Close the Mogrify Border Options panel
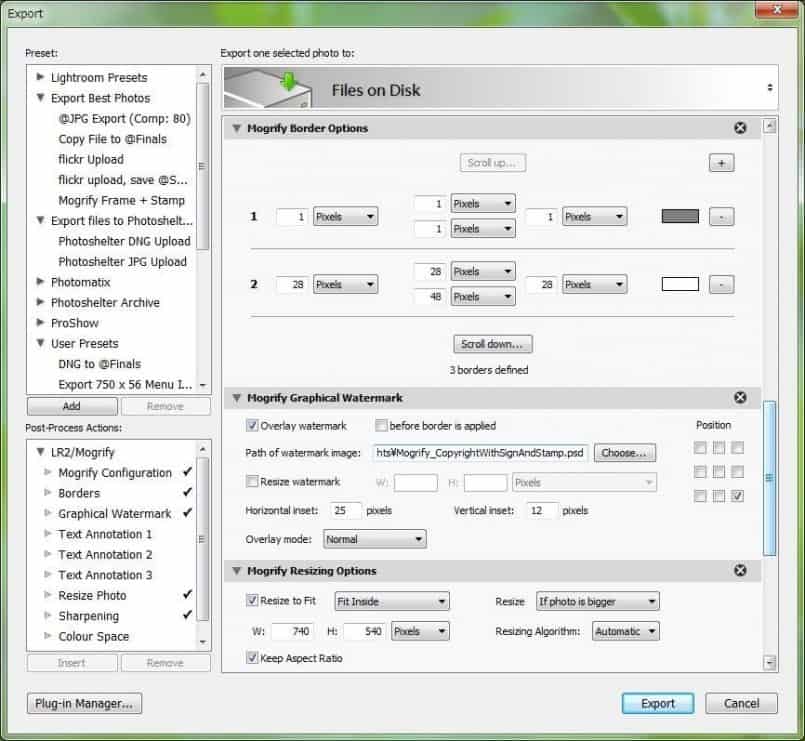 740,128
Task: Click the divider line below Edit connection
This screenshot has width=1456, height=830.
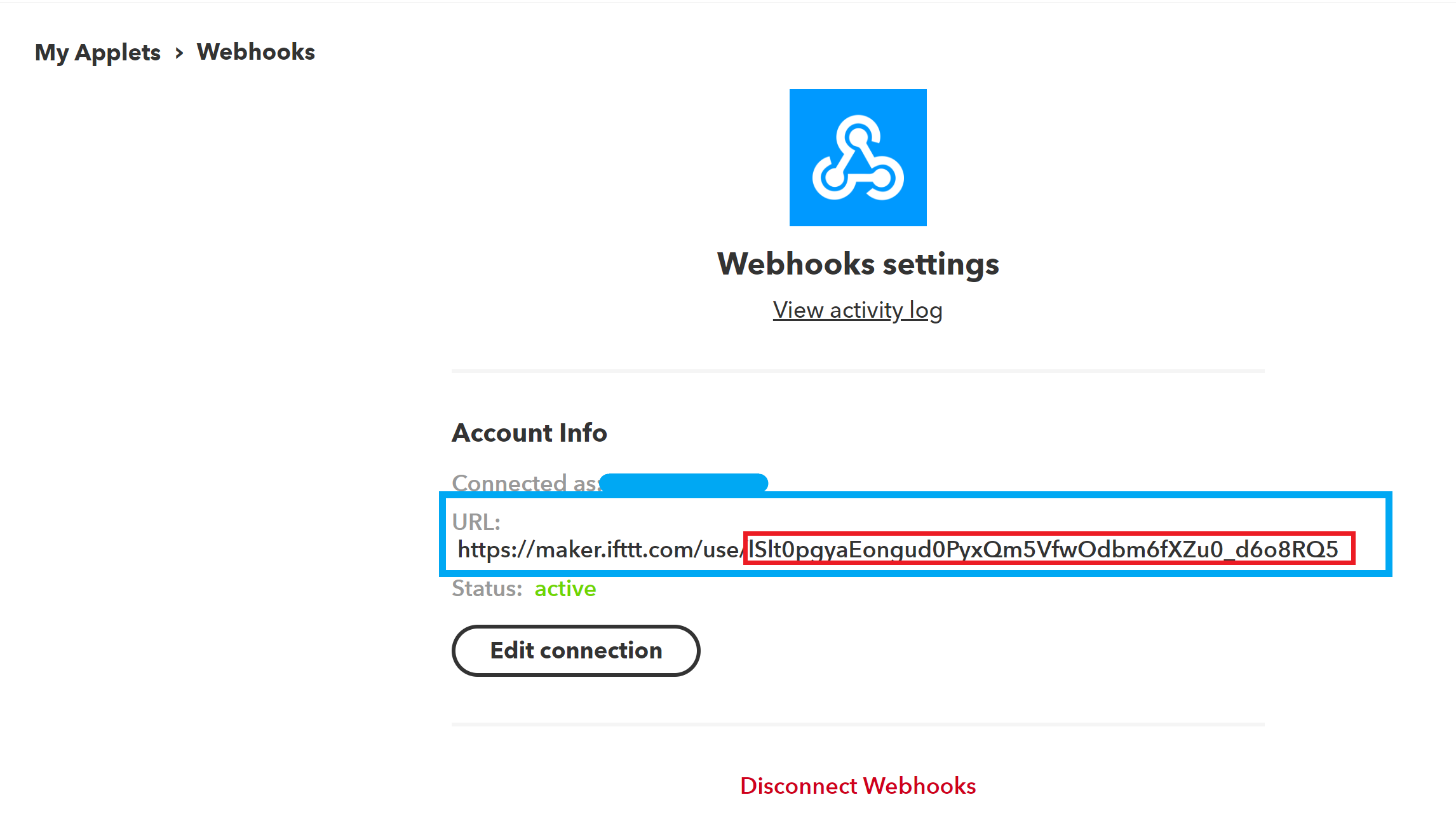Action: pos(858,724)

--------

> Task brief: Repeat every line of the material above word for word, omitting the pictures.

> Exercise solution:
Close the Mogrify Border Options panel
 740,128
Task: Click the divider line below Edit connection
This screenshot has width=1456, height=830.
Action: pos(858,724)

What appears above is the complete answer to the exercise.